⁃ To begin, back propagation should be used to train the hidden layer.
⁃ Neural Network training(back propagation) is a curve fitting method. During the training phase, a non-linear curve is fitted. Stochastic approximation is used, which is called back propagation.
⁃ For each of the node in the hidden layer, we have to find t(receptors) & the variance (σ)[variance — the spread of the radial basis function]
⁃ The weighting vectors between hidden and output layers need to be updated on the second training phase.
⁃ Each node within the hidden layer corresponds to a transformation basis function. It is possible to have non-linear separability with any of the functions OR with any combination of the functions.
Therefore, we include all non-linearity terms in our hidden layer transformation. A hypersurface equation would be comprised of X2 + Y2 + 5XY (where X & Y are inputs).
A clustering algorithm is used in the first stage of training. Cluster centers are defined as needed.

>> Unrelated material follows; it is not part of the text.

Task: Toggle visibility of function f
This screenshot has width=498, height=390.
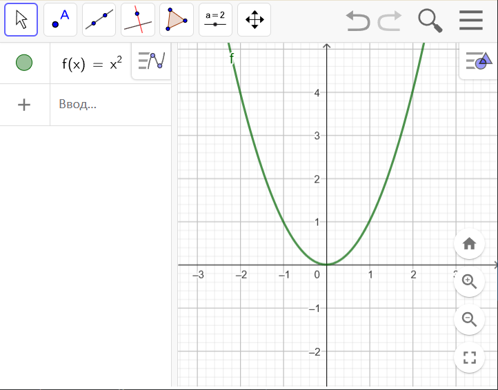Action: coord(24,63)
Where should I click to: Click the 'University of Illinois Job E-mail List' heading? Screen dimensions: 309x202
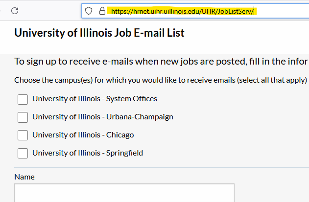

We design cluster centers based on the clustering algorithm, which we assign as receptors to each hidden neuron.
Using N samples or observations, I will cluster them into M clusters (N > M).
Consequently, the output “clusters” are the “receptors”.
⁃ The variance of each receptor can be calculated as “the squared sum of the distance between the receptor and the nearest sample in each cluster” := 1/N * ||X — t||²
⁃ The first training phase interprets the feature vector as a feature projection onto the transformed space.